Mam nadzieję,że kiedyś nie przejdę na stronę finki i nie napiszę za jakiś czas ,że drugiej szansy się nie daje ale jak mam się o tym przekonać? Muszę spróbować.
Jeszcze jedno problemu nie zamiataj pod dywan.Jeśli Ty czujesz,że o tej sytuacji musisz rozmawiać to się tego domagaj o szczegóły i treść smsów nie pytaj bo i tak prawdy Ci nie powie.
Będzie się bał,że sprawi Ci tym dodatkowy ból.
niedowiarka napisał/a: ja wolę jednak byc świadomą jakie zagrożenia czają się za przysłowiowym rogiem.Czasem trzeba coś(kogoś) staracic zeby wiedziec jak ważne jest to dla ciebie..I twierdzę,że po zdradzie może byc lepiej...Finko ja to wiem z własnego doświadczenia......
niedowiarko moje zdanie nie jest do końca obiektywne bo jak każdy, patrzę przez pryzmat własnych doświadczeń, po zdradzie może być lepiej - tak, wiem to, w moim małżeństwie po pierwszej zdradzie było ponad 3 lata dobrze, do następnych zdrad...
byłam świadoma zagrożeń, byłam czujna, starałam się zapomnieć, niestety mój mąż zamiótł swój problem pod dywan, udawał kogoś kim już nie był, kogoś kogo ja bym chciała widzieć bo nie potrafił wybrać czy być tym kim chciał czy zachować bezpieczną pozycję w rodzinie,
straciłam go już dawno, tylko tego jeszcze nie widziałam, postanowił lepiej ukrywać nastepne zdrady, w końcu to normalne, jak mi potem powiedzał, że facet ma kochankę, drugie wynajęte mieszkanie, wielu jego kolegów tak robiło nie rezygnując z rodziny.
Cytat
a poza tym jaką mamy gwarancję,że nowy partner nie będzie robił tego po kryjomu?....Żadnej...
żadnej, tyle że dla mnie teraz, oznaczało by to koniec związku, bez tego całego odbudowywania i prób powrotu i może świadomość tego że zdrada oznaczała by rozstanie, u obu stron determinuje wierność? czas pokaże.
niekontrolowane emocje zawsze robią z człowieka idiotę więc nie trać okazji aby milczeć.
No wlasnie, gwarancji nie mamy zadnej ze nowy partner zdradzal nie bedzie.

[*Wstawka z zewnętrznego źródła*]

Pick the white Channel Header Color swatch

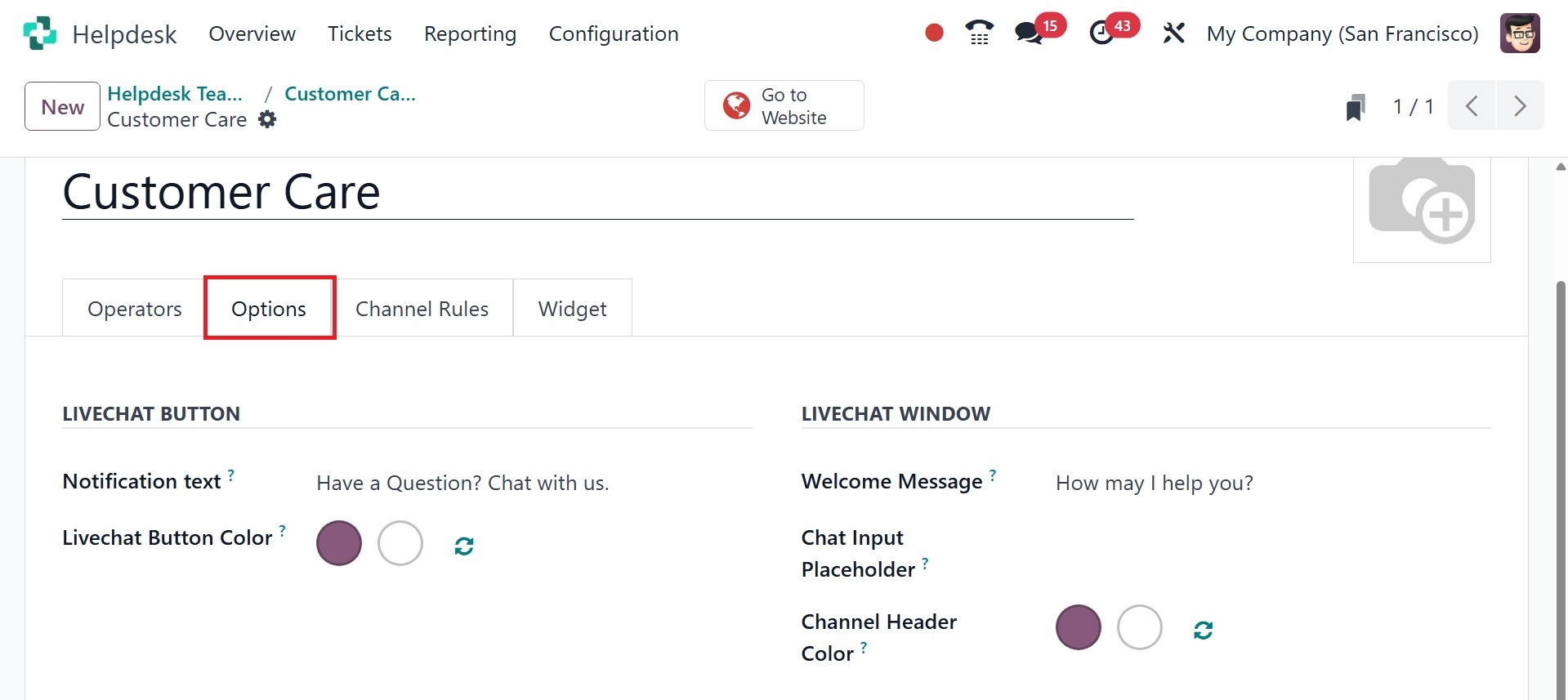[x=1139, y=627]
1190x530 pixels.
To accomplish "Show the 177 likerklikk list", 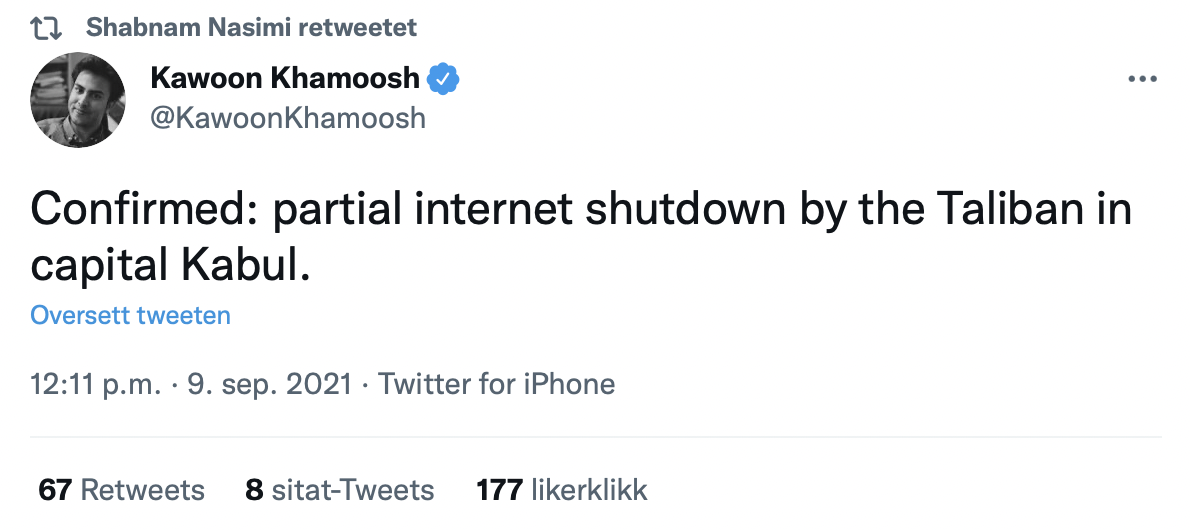I will coord(562,490).
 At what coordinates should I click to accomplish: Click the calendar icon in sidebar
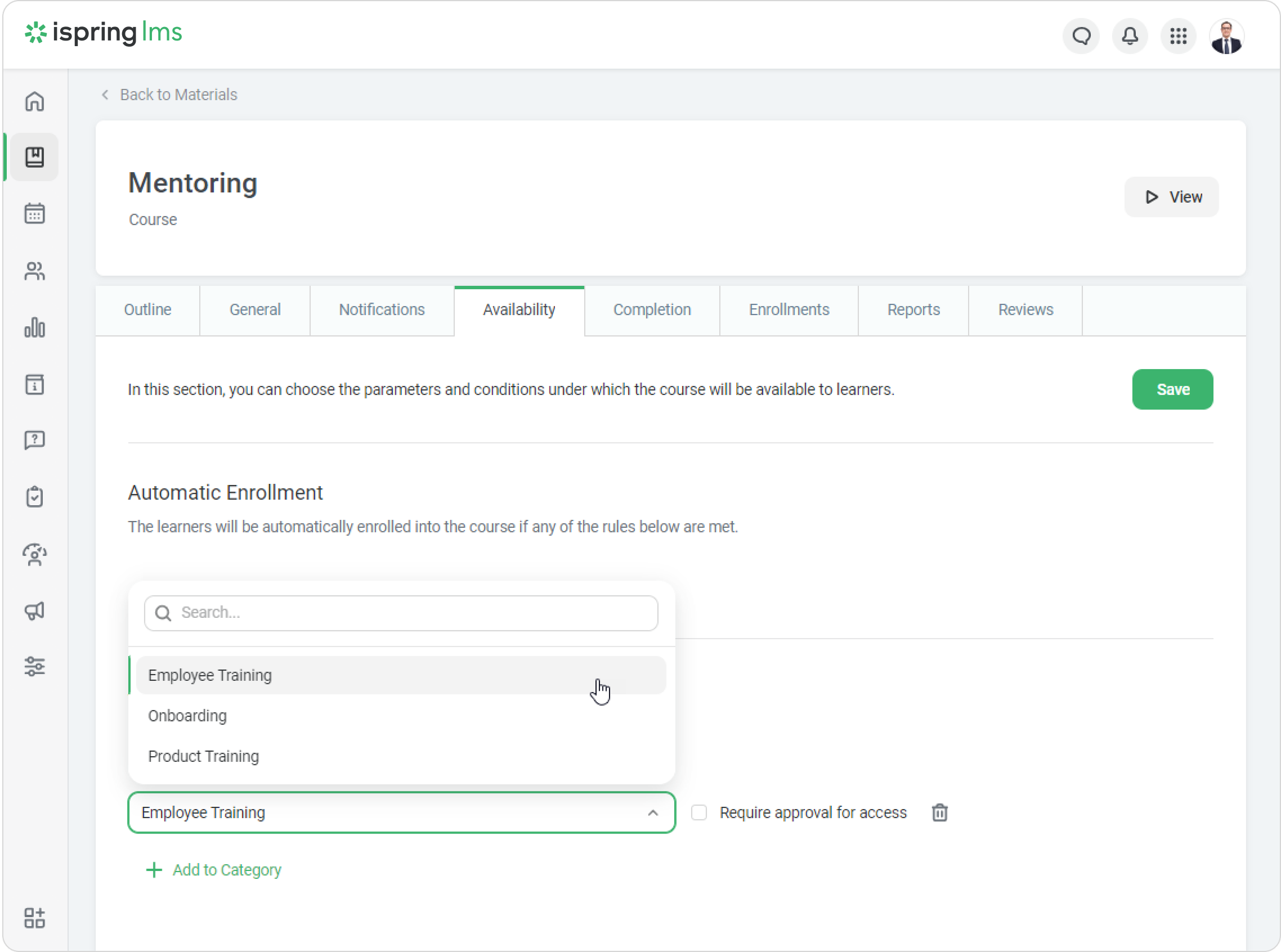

Moj twierdzi ze ma nauczke na cale zycie, ze juz nie chce drugi raz tego przezywac... staram sie w to wierzyc... ale watpliwosci mam. Wiem ze ma cos takiego w sobie ze podoba sie kobieta, wiem bo pracowalismy razem jeszcze jak nie bylismy para. Byla to duza firma, pracowalo sporo kobiet, wiem ze wybral mnie ale chetnych do bycia z nim bylo sporo Wiem ze moze to nie ma nic do rzeczy, ale chodzi mi tylko o to ze zdaje sobie z tego sprawe ze jest mu latwo kogos sobie znalezc... a wiem ze sa tez kobiety ktore potrafia wyjsc z inicjatywa.

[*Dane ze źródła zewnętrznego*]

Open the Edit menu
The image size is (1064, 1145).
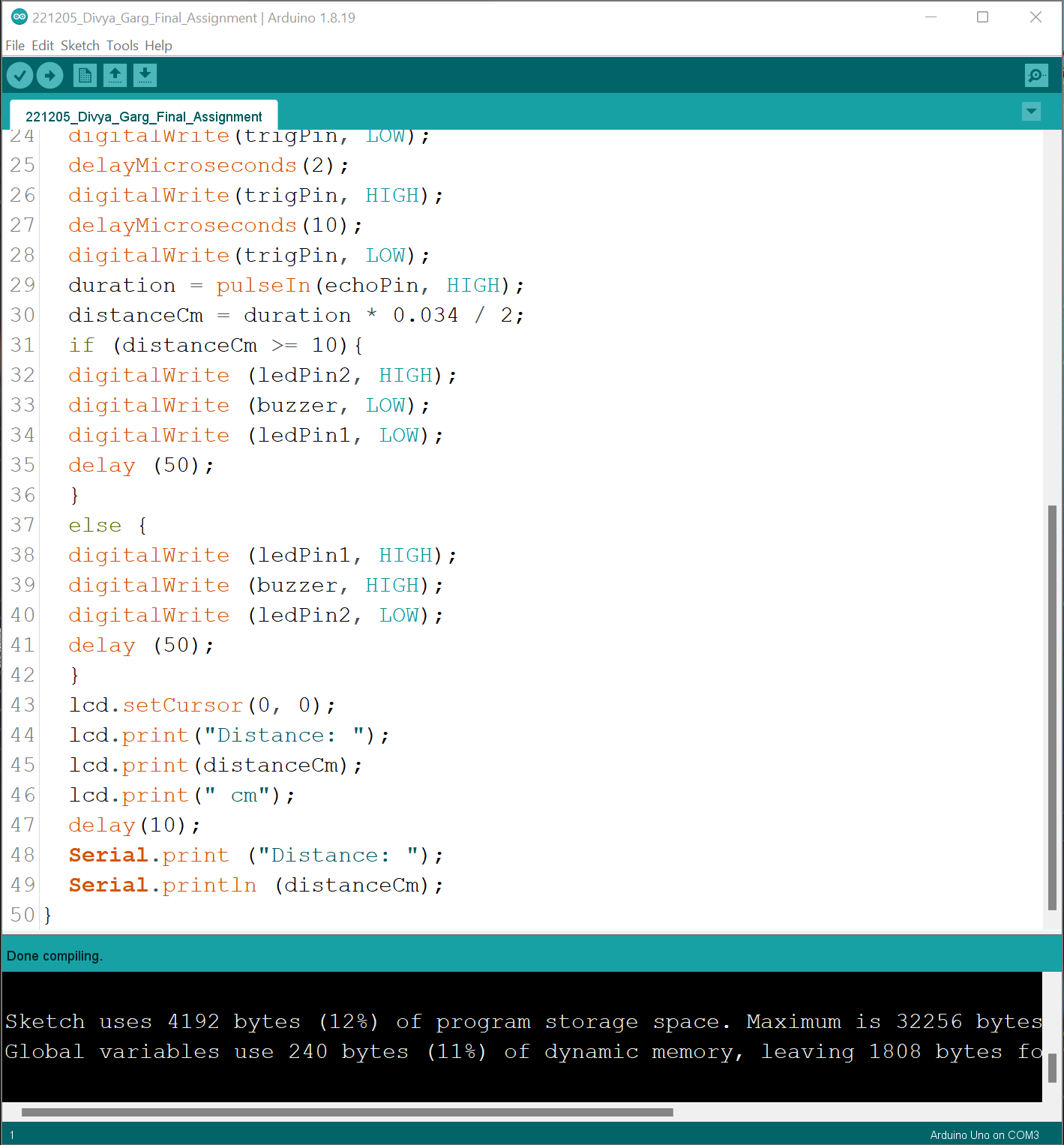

Finko jakby kiedys ktos mi powiedzial, ze ja dam komus druga szanse, nawet jezeli to byl tylko sms... to na pewno bym w to nie uwierzyla. Bylam zawsze pewna ze jezeli kiedys cos sie wydarzy to bedzie to od razu koniec zwiazku... Ale teraz wierze w slowa "NIGDY NIE MOW NIGDY" Bo jak zaczelo to dotyczyc mnie, to jednak nie bylo to takie proste. Najpierw rzeczywiscie rozstalismy sie... ale jak widzialam jak on to przezywa, jak placze, jak sie meczy, jak twierdzi ze tylko mnie kocha i tylko ze mna chce byc... I wtedy zaczely sie pojawiac we mnie watpliwosi czy rzeczywiscie chce wykreslic te nasze 2,5 roku ze soba przez dwa dni smsowania? czy to dobra decyzja i czy nie bede sie zastanawiac czy dobrze zrobilam? To na prawde nie bylo takie proste... chociaz watpliwosci jak widac nadal sa...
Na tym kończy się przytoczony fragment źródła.